Tank Teardown, Cleaning, Restarting - Q on the cleaning part

dankoos

New member
So after about 8 years, the first 3 or 4 being great and the last few having a myriad of problems (mechanical failure, neglect, etc) I have decided it is time to completely break down my 90 gallon (with 55 gallon sump) in-wall tank and start fresh, mostly due to the fact my 100+ pounds of live rock is completely covered in manjo anemones (with some aiptasia thrown in for good measure). I am going to acidize or bleach the the rock (or both) and start fresh. I currently have 4 fish and plan on housing them in a 20 gallon tank with a few pieces of the current rock while I go through this process.

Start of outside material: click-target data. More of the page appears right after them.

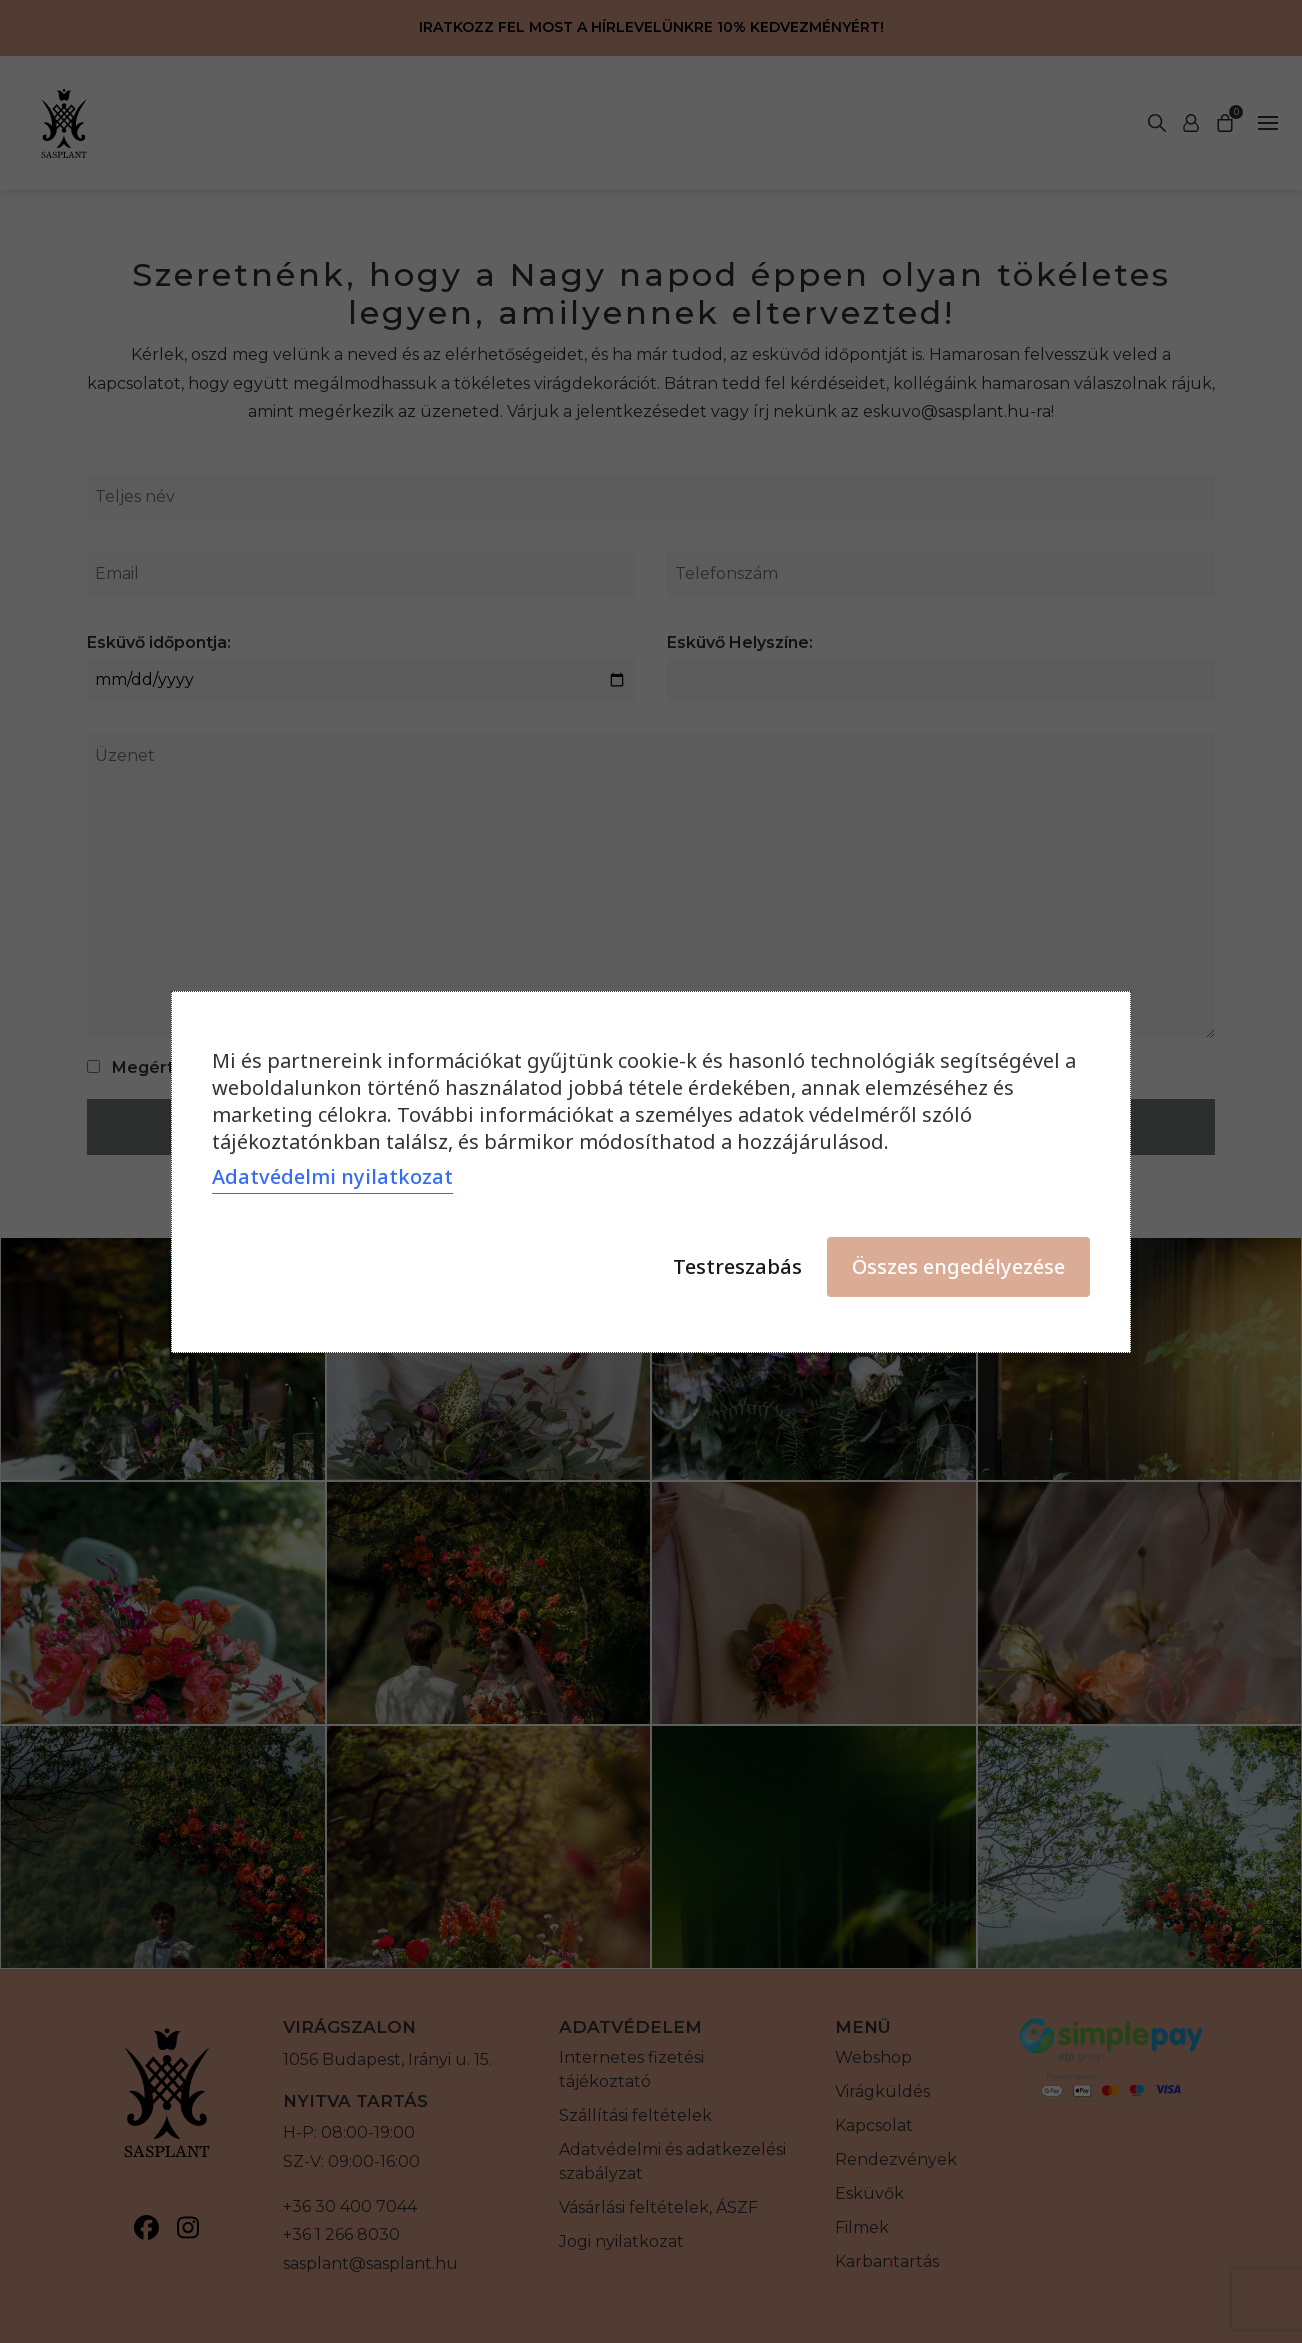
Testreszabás (737, 1266)
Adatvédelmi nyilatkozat (332, 1176)
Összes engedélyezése (958, 1266)
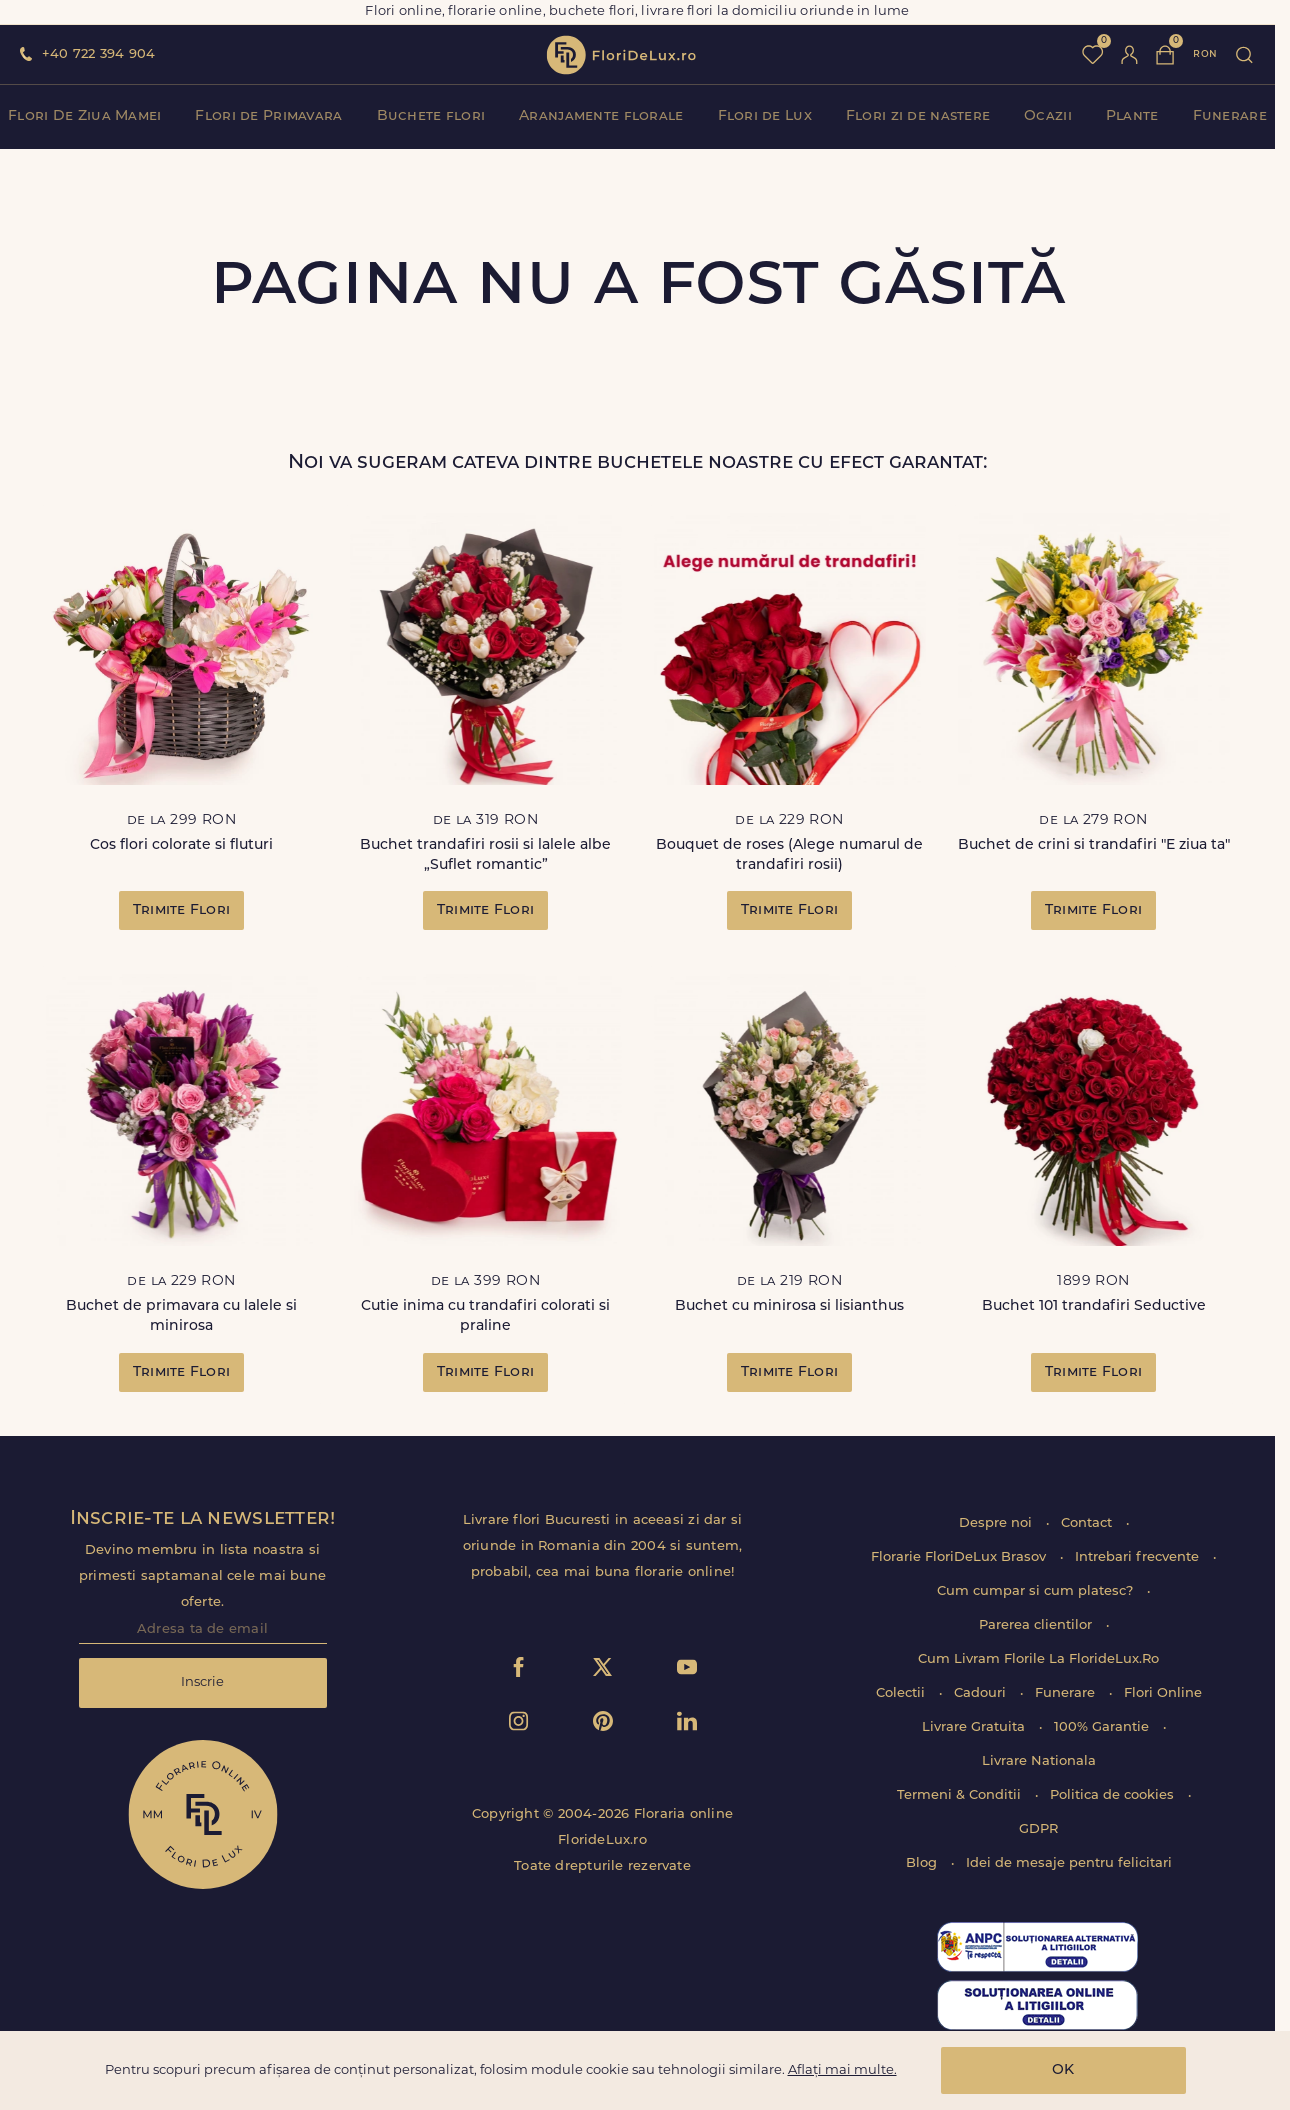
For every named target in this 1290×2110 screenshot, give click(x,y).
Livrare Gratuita (975, 1727)
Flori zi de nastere (918, 116)
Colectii (902, 1693)
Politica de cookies (1114, 1795)
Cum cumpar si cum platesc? (1037, 1591)
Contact (1088, 1523)
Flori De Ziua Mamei (84, 116)
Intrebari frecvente (1139, 1557)
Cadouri (982, 1693)
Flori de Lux (765, 116)
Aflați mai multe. (842, 2070)
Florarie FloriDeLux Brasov (960, 1557)
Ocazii (1048, 116)
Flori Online (1163, 1693)
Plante (1132, 116)
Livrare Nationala (1039, 1761)
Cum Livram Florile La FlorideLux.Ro (1038, 1659)
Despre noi (997, 1523)
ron (1205, 54)
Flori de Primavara (268, 116)
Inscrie (202, 1682)
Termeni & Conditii (961, 1795)
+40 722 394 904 (98, 54)
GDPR (1038, 1829)
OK (1063, 2070)
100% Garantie (1103, 1727)
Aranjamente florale (601, 116)
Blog (923, 1863)
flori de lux (621, 55)
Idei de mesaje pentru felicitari (1069, 1863)
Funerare (1230, 116)
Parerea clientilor (1037, 1625)
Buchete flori (431, 116)
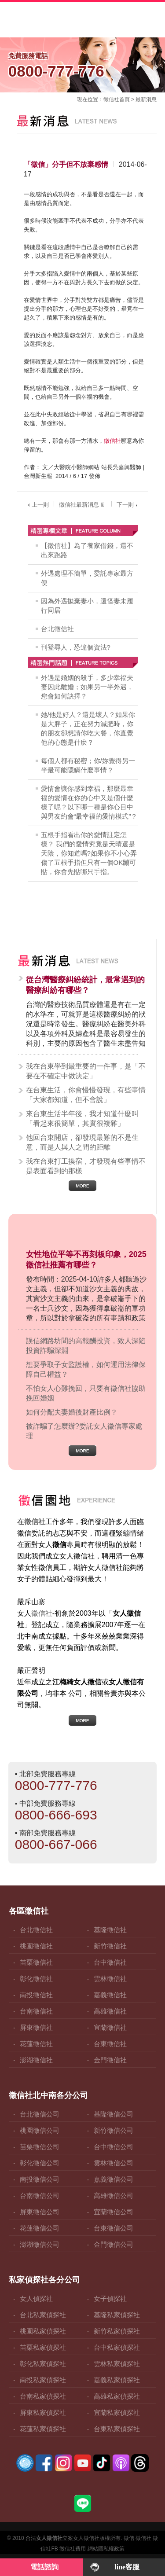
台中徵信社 (110, 1962)
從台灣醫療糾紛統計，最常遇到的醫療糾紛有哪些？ (85, 985)
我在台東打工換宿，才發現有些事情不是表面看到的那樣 (86, 1166)
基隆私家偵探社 (117, 2315)
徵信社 (111, 99)
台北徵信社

I have seen lots of threads on how to bleach/acidize the rock, what I have NOT seen is what anyone does to their tank to make sure any pests don't just get right back onto the rock once they are done. I am going to remove all of my sand (only about 1/4 - 1/2" thick layer) and manually remove anything that I see..but that still leaves my overflow pipes (1.5" size) and any other nooks and crannies where pests love to hang out.

My thought was to just fill the system up with tap water and add some bleach and run the system (the "system" just being a return pump) for a week or so like that hoping that the bleach will kill any pests left behind.

Has anyone ever done this or have another method they used to completely eliminate pests before starting over?

Once I am happy the whole thing is clean and my rock is "clean", I am just going to seed that rock with a couple pieces of live rock purchased locally and let it re-seed the old rock...maybe buy a bag of live sand as well.
 
I just recently did this in my 400g system. I removed all the rock and did multiple bleach soakings. For the system itself I cleaned things well then drained it and filled with two water and vinegar. I wouldn’t use bleach myself. In my system I used 5 gallons of vinegar. Don’t know if it was too much/not enough but after it looked brand new.